== ФРАГМЕНТ ТЕКСТА

Читаем Записки кирасира полностью

С этого времени тетя Мимиша взяла в обычай осыпать меня подобными подарками. Редкий мой визит к ней обходился без того, чтобы тетушка не подарила мне одной, двух, а то и пяти тысяч. (Меньше тысячи тетушка вообще не дарила!)... и так продолжала она до самой Октябрьской революции. Самую передачу таких подарков тетушка всегда обставляла так, что отказаться принять их было нельзя. Когда я заставал ее одну - она никогда ничего не дарила, видимо, стараясь избежать возможности моего отказа. Когда же у тетушки сидел кто-нибудь из посторонних, тут-то она в момент прощания неизменно вытаскивала из бюро какую-нибудь безделушку, вроде кустарного деревянного яйца, кожаного портсигара, какой-нибудь шкатулочки или маленькой коробки с карамельками. С самым невинным видом тетя Мимиша передавала мне эту вещицу со словами: "Вот тебе припасла маленький подарочек... un petit cadeau на память. Ведь ты любишь портсигары, не правда ли?.. Ну, aurevoir, aurevoir...{*12}, ступай, я тебя не задерживаю", - и тетя сразу же обращалась к сидевшему у нее гостю или гостям, продолжая с ними разговор и делая для меня просто невозможным отказ от ее подарочка, такого скромного и пустяшного на вид. Я конфузился, благодарил тетю и, краснея, прятал вещицу в карман, наверняка уже зная, что в этом простеньком яичке или портсигаре запрятаны тысячи. Иной раз, застав тетю одну, я просил ее не дарить мне больше денег, уверяя ее, что из-за этого мне даже просто неприятно у нее бывать, так как я таких подарков ничем не заслуживаю, да и не нуждаюсь в деньгах, а потому и получать таковые мне стыдно. Тогда тетя говорила, что больше ничего дарить мне не будет, но стоило мне только прийти в следующий раз и застать у нее кого-либо из гостей, опять повторялась старая история.

====
== ИСХОДНЫЕ ДАННЫЕ

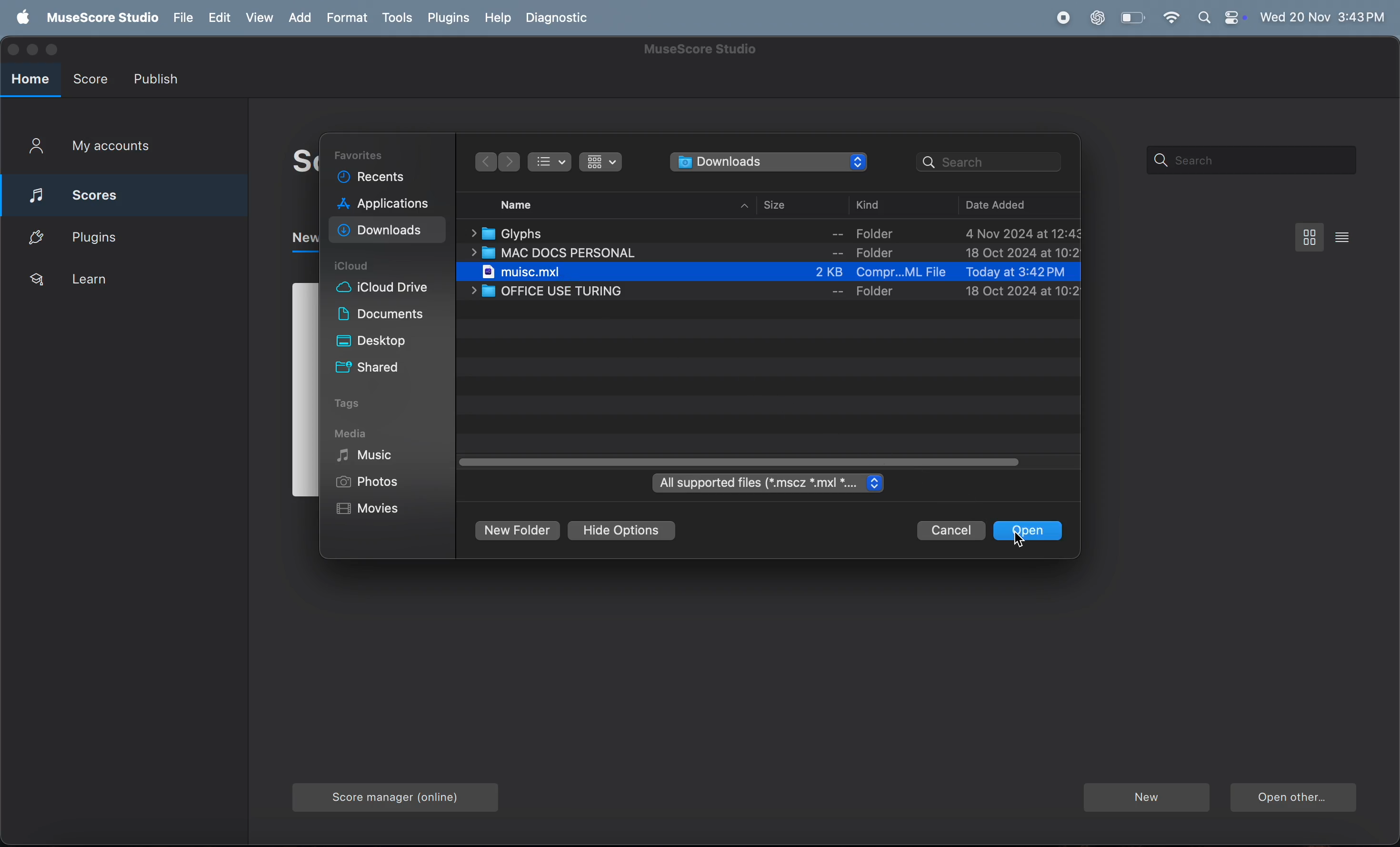 This screenshot has width=1400, height=847. What do you see at coordinates (54, 50) in the screenshot?
I see `maximize` at bounding box center [54, 50].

====

ЧТО СДЕЛАТЬ
Продолжите текст о подарках тети Мимиши сразу после его последнего предложения.

ПИСЬМЕННЫЙ ОТВЕТ
Несмотря на свое огромное богатство, тетя, как это всегда бывало, в своей личной жизни была несчастлива.

Совсем молоденькой девушкой ее выдали замуж за командира кавалергардов, богача графа Апраксина, который был уже не молод, и тетя его не любила. Любимая дочка тети умерла еще ребенком, а оставшийся в живых сын был слабоумен и никуда не показывался, так что я этого своего кузена никогда и не видел.

Племянники тоже не доставляли тетушке никакой радости: чуждаясь и побаиваясь тетушки, они, кроме деланной почтительности, не выказывали ей иных чувств. Отсюда, быть может, становится понятным ее старческое чувство симпатии ко мне, баловать которого ей доставляло удовольствие. Вначале я посещал ее лишь из чувства вежливости, так как на моих визитах она настаивала. Позднее я искренне полюбил тетю, потому что понял ее.

Однажды на досуге, курьеза ради, я попробовал подсчитать, сколько стоит тете Мимише каждое мое появление, и пришел к выводу, что каждый мой визит в среднем стоил ей свыше тысячи рублей... Несмотря на это и на мою молодость, я все же сохранил к ней бескорыстное чувство, чему, однако, поверить как будто трудно.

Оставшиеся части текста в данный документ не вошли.